**DATA RECORDS**
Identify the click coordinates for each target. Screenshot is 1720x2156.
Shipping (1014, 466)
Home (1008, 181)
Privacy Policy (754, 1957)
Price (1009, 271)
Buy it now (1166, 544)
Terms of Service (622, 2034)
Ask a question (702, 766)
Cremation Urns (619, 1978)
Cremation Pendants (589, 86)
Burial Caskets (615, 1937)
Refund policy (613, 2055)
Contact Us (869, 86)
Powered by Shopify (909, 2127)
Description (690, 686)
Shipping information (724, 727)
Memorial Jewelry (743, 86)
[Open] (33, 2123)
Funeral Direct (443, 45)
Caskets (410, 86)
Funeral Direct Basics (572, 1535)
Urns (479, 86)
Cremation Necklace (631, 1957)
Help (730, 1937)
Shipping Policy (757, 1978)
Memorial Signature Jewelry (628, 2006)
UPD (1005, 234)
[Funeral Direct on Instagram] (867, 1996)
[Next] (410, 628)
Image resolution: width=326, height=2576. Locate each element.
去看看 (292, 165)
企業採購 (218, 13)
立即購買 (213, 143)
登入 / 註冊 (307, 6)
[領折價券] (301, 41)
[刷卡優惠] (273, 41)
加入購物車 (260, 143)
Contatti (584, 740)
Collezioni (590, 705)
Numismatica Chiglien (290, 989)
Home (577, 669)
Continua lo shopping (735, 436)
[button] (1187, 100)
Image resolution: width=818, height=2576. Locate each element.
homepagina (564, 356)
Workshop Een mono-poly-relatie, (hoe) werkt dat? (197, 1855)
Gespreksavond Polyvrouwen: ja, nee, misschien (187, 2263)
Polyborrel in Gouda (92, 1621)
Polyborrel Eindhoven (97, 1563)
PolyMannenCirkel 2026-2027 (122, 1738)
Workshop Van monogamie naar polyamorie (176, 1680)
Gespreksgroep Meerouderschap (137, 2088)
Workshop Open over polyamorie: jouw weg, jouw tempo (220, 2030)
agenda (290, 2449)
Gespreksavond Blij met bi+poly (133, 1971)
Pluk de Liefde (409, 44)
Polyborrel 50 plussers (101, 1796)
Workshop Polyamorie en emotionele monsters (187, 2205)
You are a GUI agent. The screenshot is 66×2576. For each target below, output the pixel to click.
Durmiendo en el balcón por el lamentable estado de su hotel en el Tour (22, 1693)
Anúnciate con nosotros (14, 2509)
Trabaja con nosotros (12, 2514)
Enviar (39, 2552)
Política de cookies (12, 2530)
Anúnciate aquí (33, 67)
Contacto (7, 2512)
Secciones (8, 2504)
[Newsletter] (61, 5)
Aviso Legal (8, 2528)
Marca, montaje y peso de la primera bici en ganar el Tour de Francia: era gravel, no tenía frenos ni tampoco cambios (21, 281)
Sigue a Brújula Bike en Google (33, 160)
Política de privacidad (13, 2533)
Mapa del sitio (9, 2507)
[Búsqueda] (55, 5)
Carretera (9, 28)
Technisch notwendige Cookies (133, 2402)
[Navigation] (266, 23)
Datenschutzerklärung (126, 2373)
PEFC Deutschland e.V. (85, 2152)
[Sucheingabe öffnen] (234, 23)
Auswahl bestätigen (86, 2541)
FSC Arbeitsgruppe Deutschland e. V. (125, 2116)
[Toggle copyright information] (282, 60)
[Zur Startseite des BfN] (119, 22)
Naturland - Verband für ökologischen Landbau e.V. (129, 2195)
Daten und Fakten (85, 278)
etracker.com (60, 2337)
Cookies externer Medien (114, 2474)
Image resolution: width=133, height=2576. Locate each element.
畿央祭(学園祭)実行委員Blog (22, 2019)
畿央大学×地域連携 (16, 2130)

**TASK DETAILS**
Starting at the line that contains "Datenschutzerklärung (126, 2373)", output each remaining line of the listing, the last line included, exactly as it appears.

**RESPONSE**
Datenschutzerklärung (126, 2373)
PEFC Deutschland e.V. (85, 2152)
[Sucheingabe öffnen] (234, 23)
Auswahl bestätigen (86, 2541)
FSC Arbeitsgruppe Deutschland e. V. (125, 2116)
[Toggle copyright information] (282, 60)
[Zur Startseite des BfN] (119, 22)
Naturland - Verband für ökologischen Landbau e.V. (129, 2195)
Daten und Fakten (85, 278)
etracker.com (60, 2337)
Cookies externer Medien (114, 2474)
Image resolution: width=133, height=2576. Locate each element.
畿央祭(学園祭)実行委員Blog (22, 2019)
畿央大学×地域連携 (16, 2130)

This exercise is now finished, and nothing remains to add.